In 2023, we’ve had no two consecutive days with similar weather here in northern Appalachia. Yesterday it was sunny and got above sixty; today it’s in the humid thirties with a steady drizzle. Here in Tyrone, the Song Sparrows and American Robins seem unfazed; the former sings first at 6:48 AM and doesn’t let up, while the latter has been singing and calling since before six.
Fish Crow Story
Today is the first day of 2023 I have been able to record all four local Corvids from my balcony: Common Raven, American Crow, Fish Crow, and Blue Jay. The Fish Crow is getting bolder by the day. At 7:27, it emits its odd, nasal call from somewhere out of sight behind my building. Fish Crows don’t migrate long-distance as much as withdraw downstream in the winter; they tend to frequent human settlements in the Susquehanna drainage and we only recorded them in the hotspot for the first time in summer 2018, though they must have been present for a few years prior to that. The latest Fall date we have is October 9, and their Spring arrivals have been consistently between 10 and 19 March.

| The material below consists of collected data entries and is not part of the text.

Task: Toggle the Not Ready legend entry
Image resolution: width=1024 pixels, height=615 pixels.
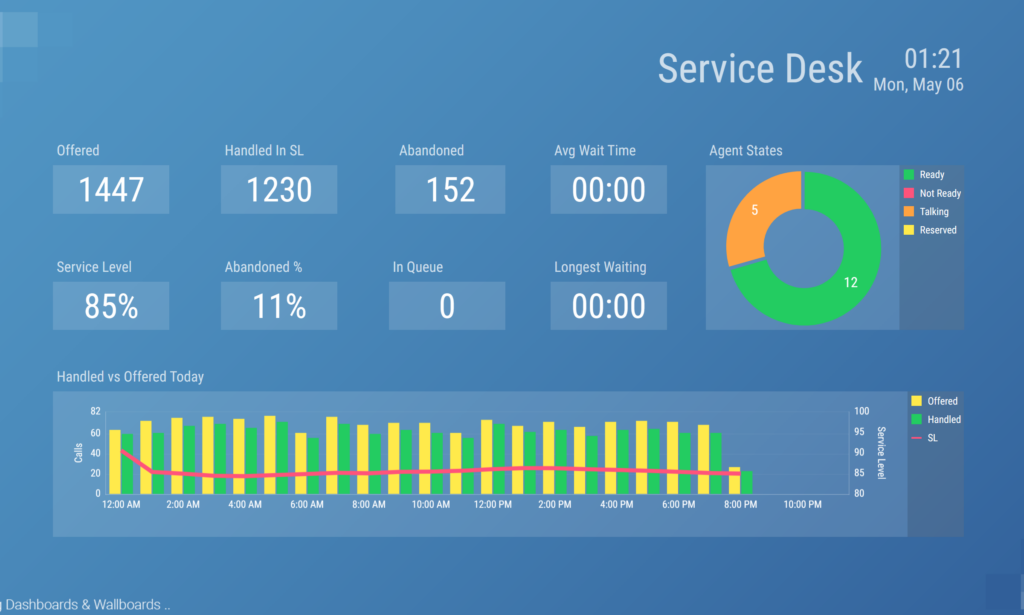Action: (939, 194)
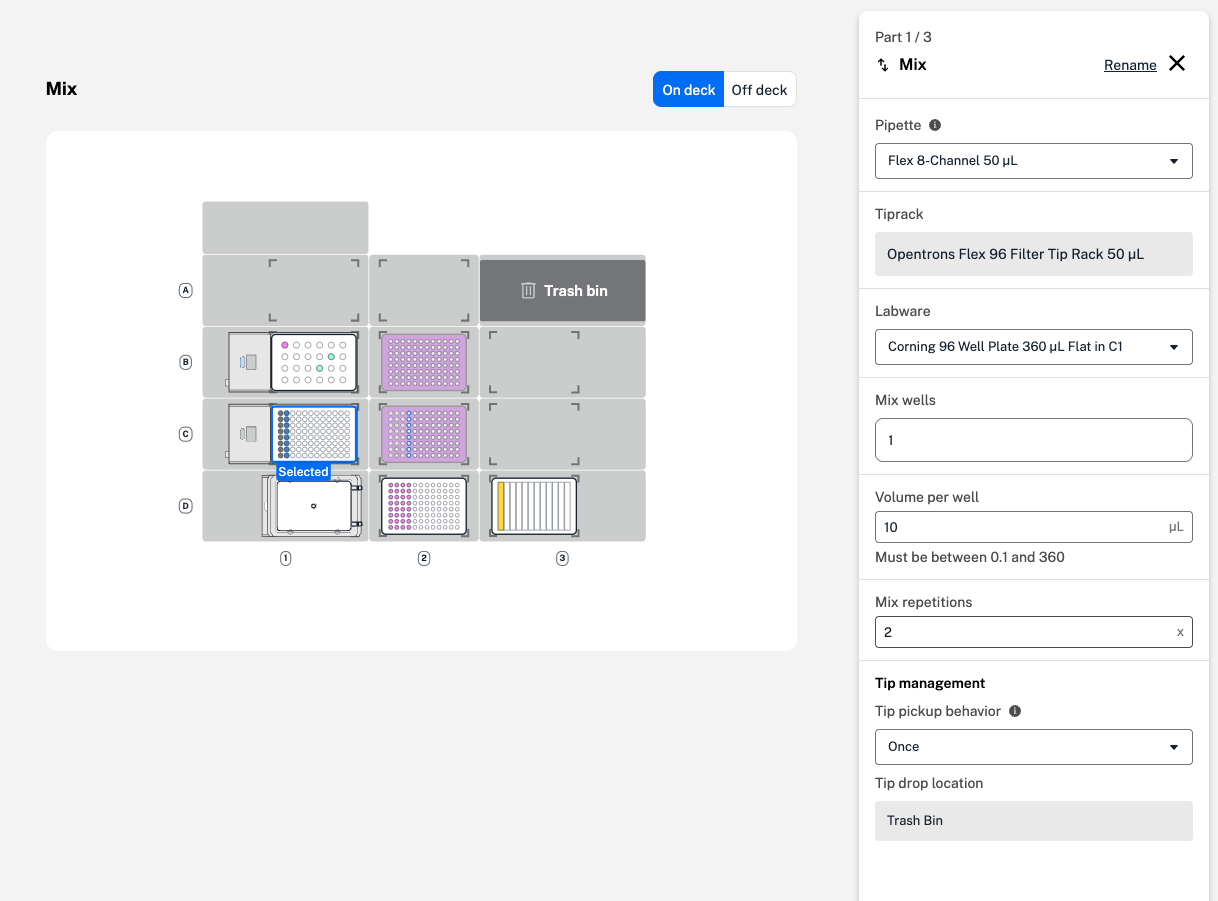Open the Pipette dropdown
Image resolution: width=1218 pixels, height=901 pixels.
click(x=1033, y=161)
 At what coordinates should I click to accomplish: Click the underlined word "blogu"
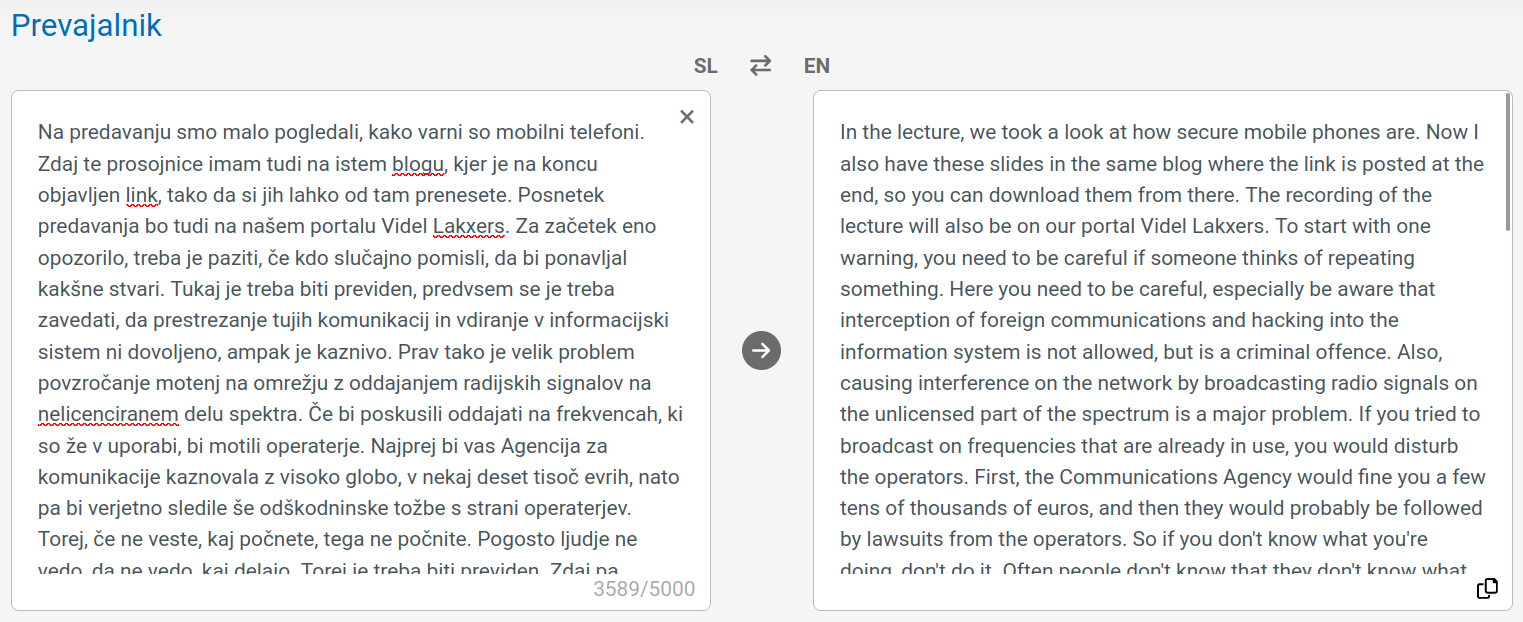417,163
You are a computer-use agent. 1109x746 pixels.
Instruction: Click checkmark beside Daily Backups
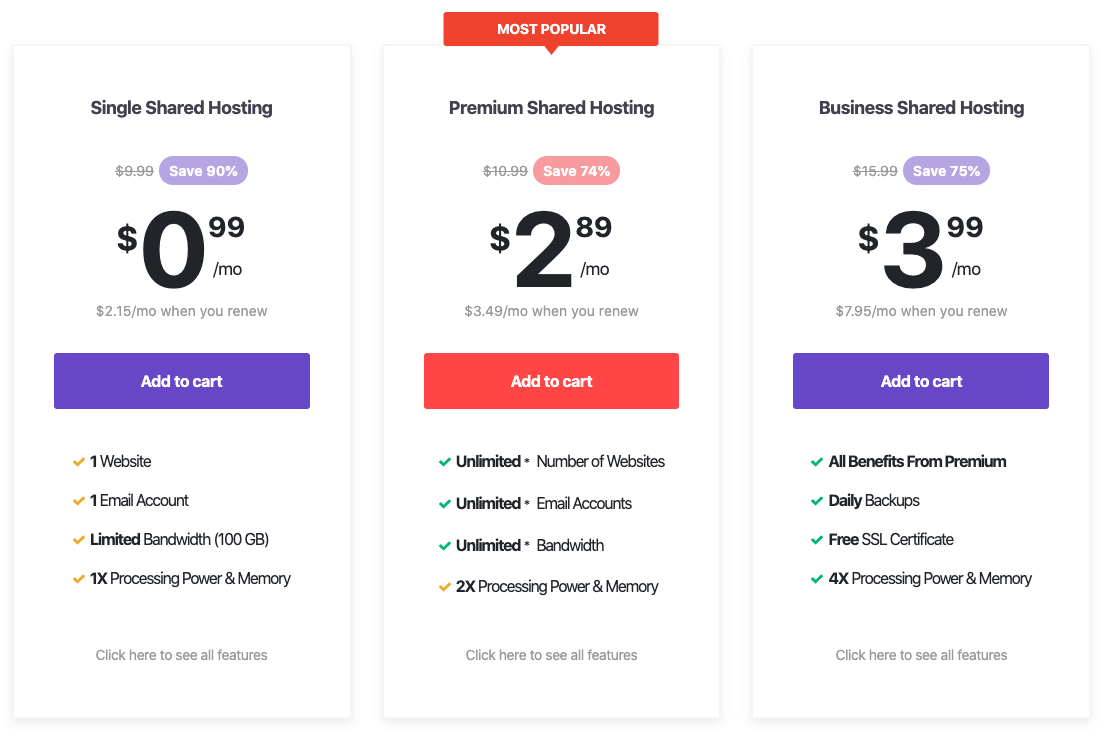817,501
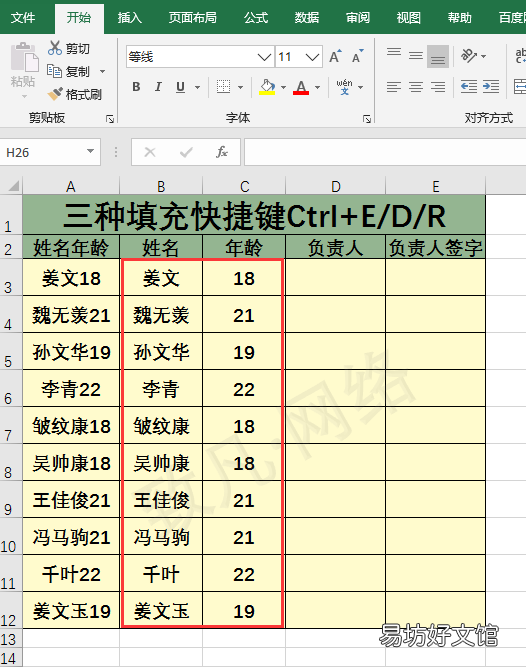Toggle Italic formatting
526x667 pixels.
click(158, 87)
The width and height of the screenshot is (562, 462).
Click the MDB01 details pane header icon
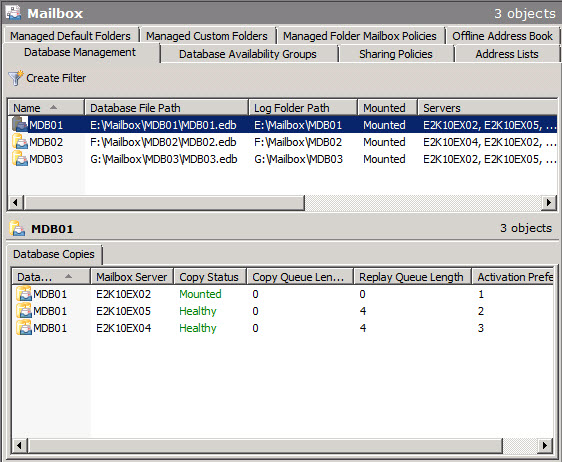click(x=17, y=229)
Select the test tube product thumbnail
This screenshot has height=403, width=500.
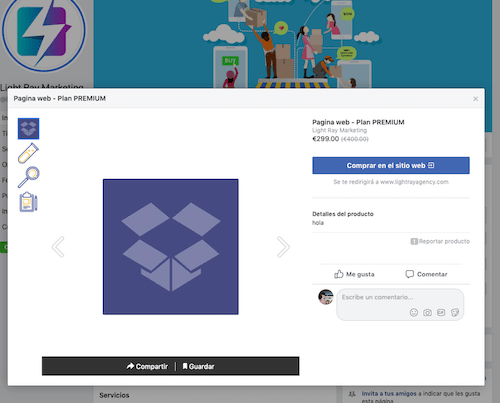click(x=28, y=153)
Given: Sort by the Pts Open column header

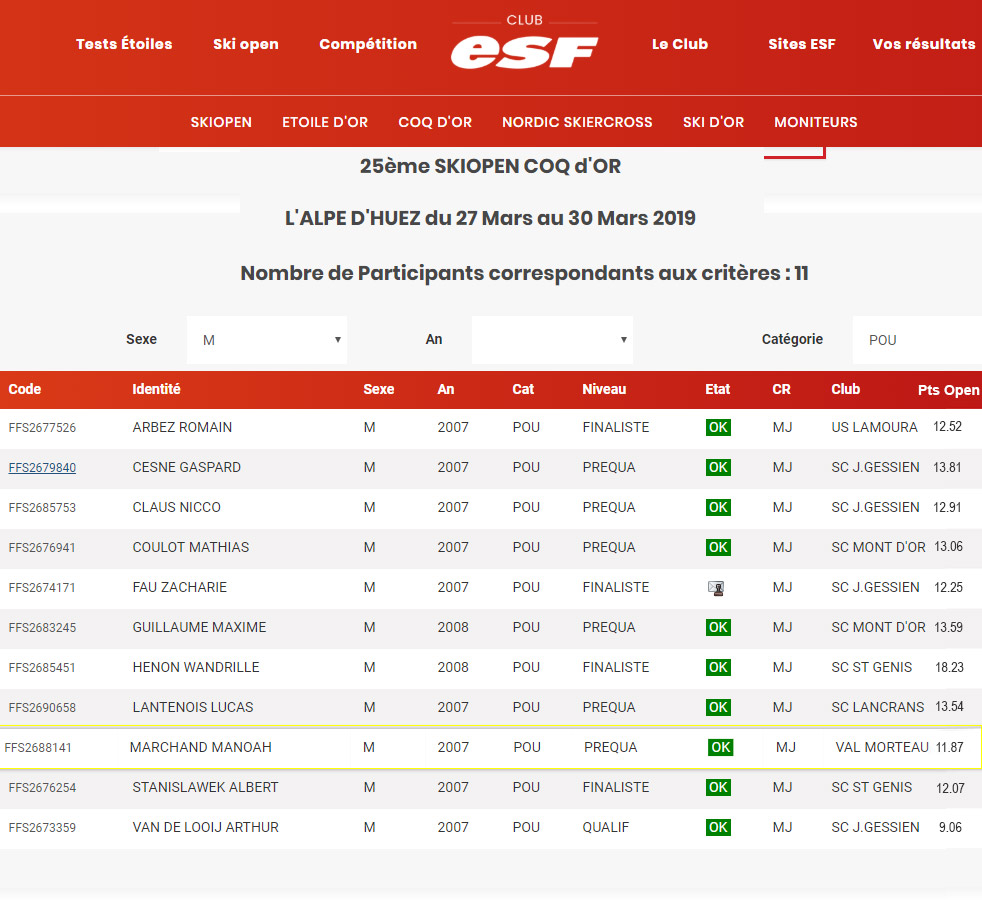Looking at the screenshot, I should point(948,390).
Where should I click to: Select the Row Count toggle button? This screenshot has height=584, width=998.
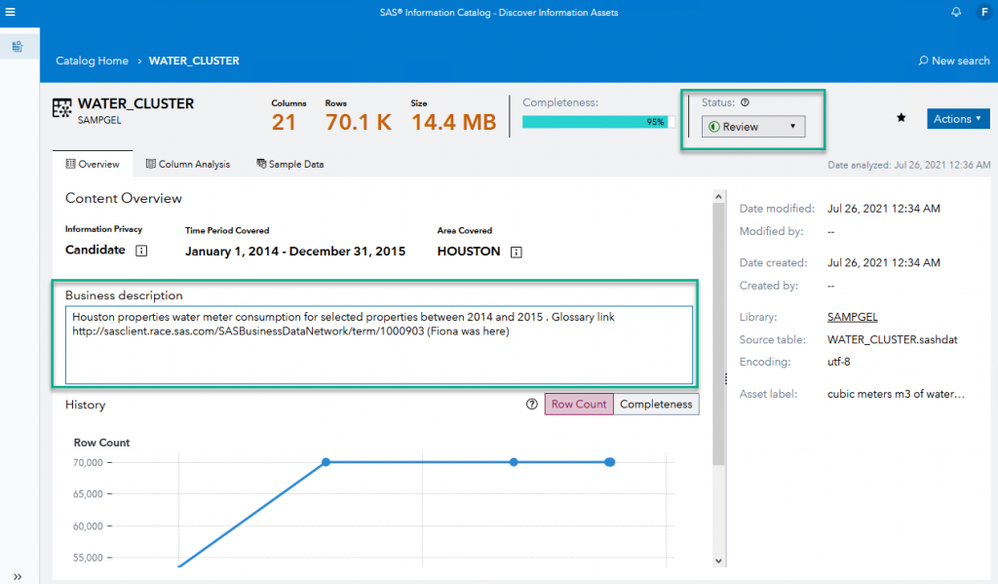(578, 404)
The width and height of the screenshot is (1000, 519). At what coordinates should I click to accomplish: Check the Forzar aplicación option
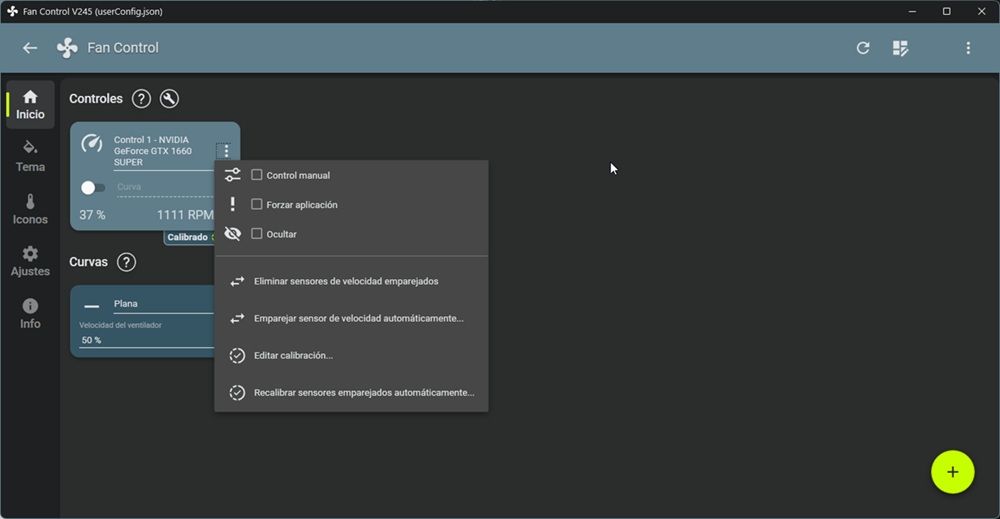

In the area, according to eBird records, they began to be reported sparsely in the uppermost Susquehanna’s Bald Eagle Creek drainage in Centre County, in places such as Bald Eagle State Park and the environs of Penn State University, by the 1980s (up there, they are now year-round residents). In the upper Juniata River drainage basins, they appeared more recently, and by 2000 had reached a few miles downstream from Tyrone along the Lower Trail near Alexandria. The first Fish Crow record for Tyrone and the Little Juniata is 2008 while there are several records from 2006 and 2007 in the headwaters of this stream around Bellwood and Altoona.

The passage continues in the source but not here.